Facebook is introducing a new AI-powered feature designed to make posting feel more effortless and perhaps, a little more intrusive.
Initially rolling out to users in the U.S. and Canada, the feature lets Meta’s AI scan photos and videos stored in users’ phone camera rolls, even if they’ve never uploaded them to Facebook. The company claims the tool will surface "hidden gems" buried among screenshots, receipts, and random snaps, helping users rediscover moments worth sharing.
Once turned on, Meta’s AI will analyze users' gallery to suggest edits, collages, and themed recaps for events like birthdays, trips, and graduations.
The goal, Meta said, is to make it easier for people to "get creative ideas made for you from your camera roll" without the hassle of manually curating and editing photos.
According to Facebook in a post on its website:
The feature is strictly opt-in, meaning users must explicitly enable it before Meta’s AI can scan their photos.
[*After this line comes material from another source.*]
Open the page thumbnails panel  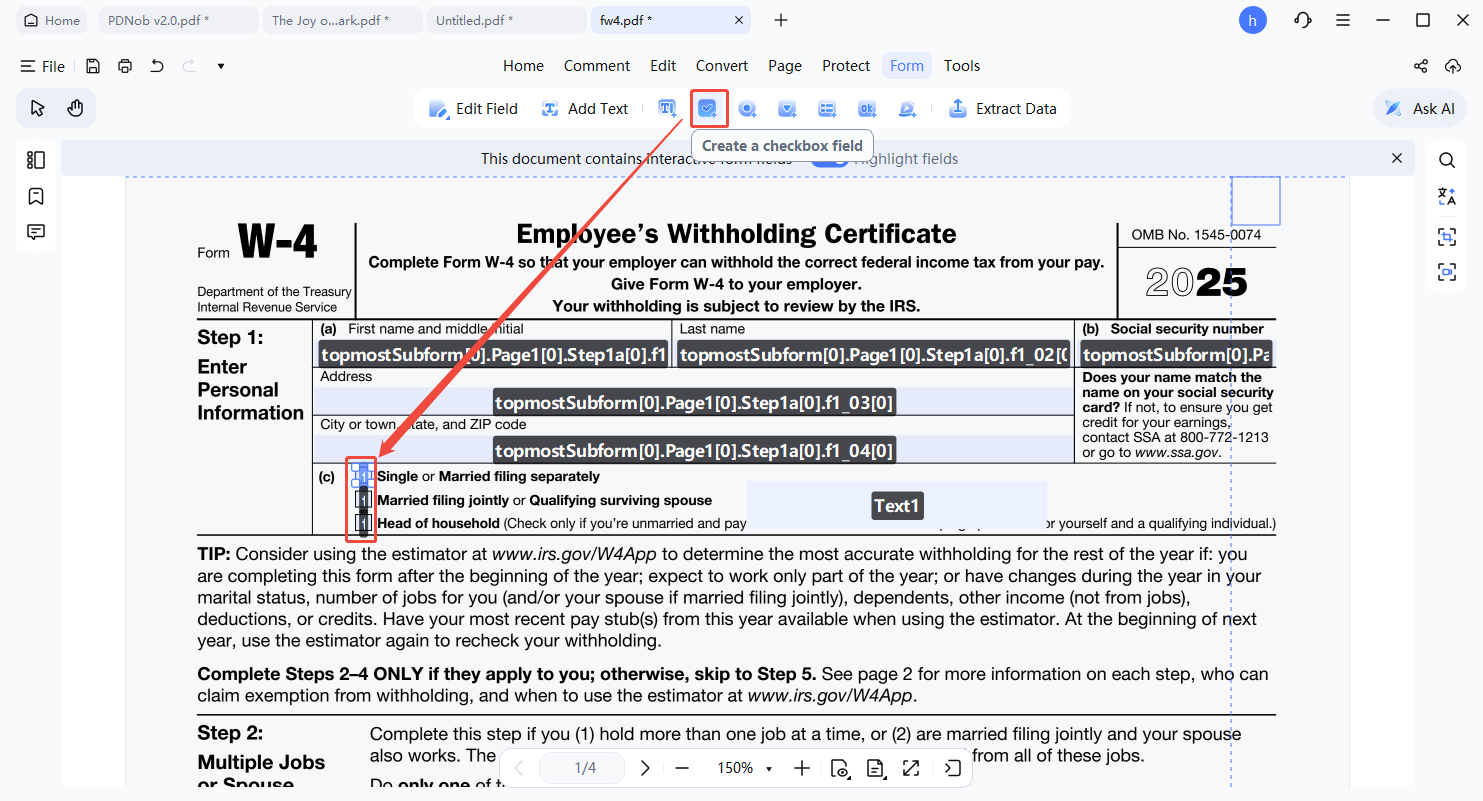coord(35,159)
For a lot of people in this modern digital world, they can snap a lot of photos, but refrain from sharing most of them due to thinking that they're not "shareworthy."
This feature can help resurface those old photos, and make them better and worth sharing.
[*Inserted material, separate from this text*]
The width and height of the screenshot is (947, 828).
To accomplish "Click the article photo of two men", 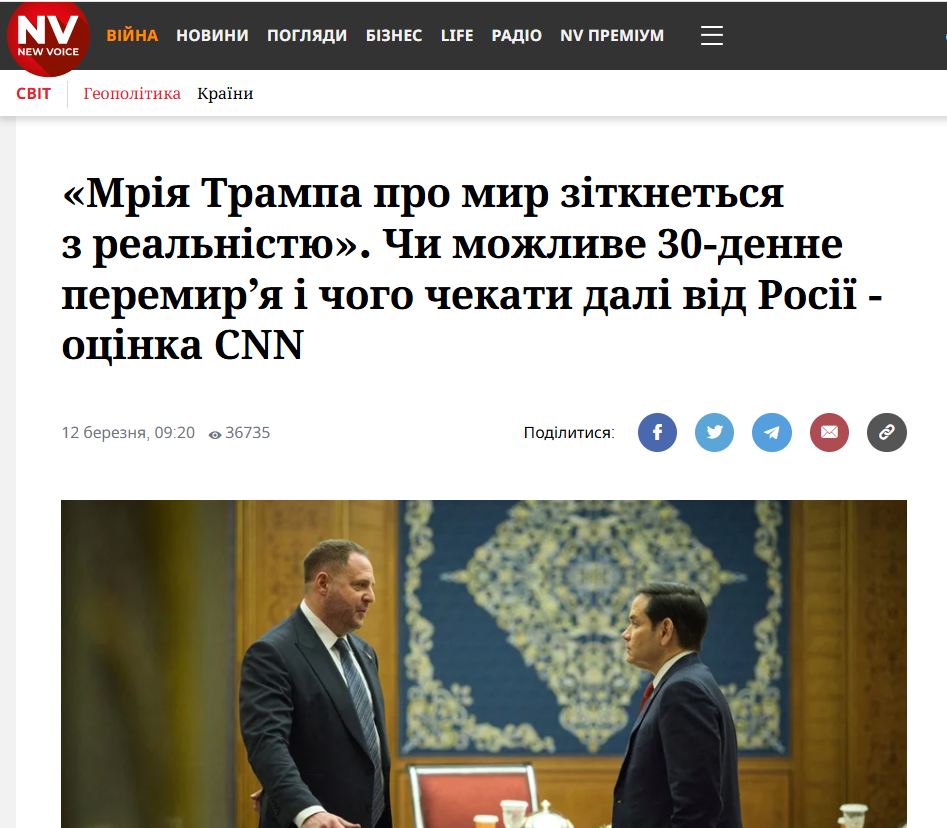I will [x=484, y=664].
And to preserve privacy, Meta said that users’ media the AI scans, will not be used for ad targeting purposes, and won’t be used to improve its AI systems, unless the user takes the step of editing the media or sharing the edited photos with friends or others on its social network.
Facebook also said that users can turn it off under Facebook’s Camera Roll Sharing Suggestions settings, at any time they want.

Privacy advocates, however, might not find the idea so charming.
First off, for the AI to work, it will continuously, and quietly upload media from users' device to its cloud on an ongoing basis.
Second, while Meta insists that the media uploaded through this feature won’t be used to improve its AI unless you edit or share the generated content, the company does gain access to your unposted photos by default once the feature is enabled.
Third, Meta has already trained its AI systems on publicly available Facebook and Instagram data going back to 2007, giving critics reason to question whether this new layer of access could eventually expand that data pool.
Fourth, the company also uses the date and presence of people or objects in photos to craft its creative ideas. What this means, the feature is giving Meta a lot more information about users, their relationships, and their life.
And fifth, in this digital world, and the fact that people can snap anything at about anytime, there is no saying what "hidden gems" Meta's AI can find. Personal photos? Very likely.

For those uncomfortable with Meta’s AI combing personal photos, the safest move is to leave the feature disabled or restrict Facebook’s access to the phone’s camera roll entirely through system permissions.
In essence, Facebook’s latest AI experiment sits at the intersection of convenience and privacy.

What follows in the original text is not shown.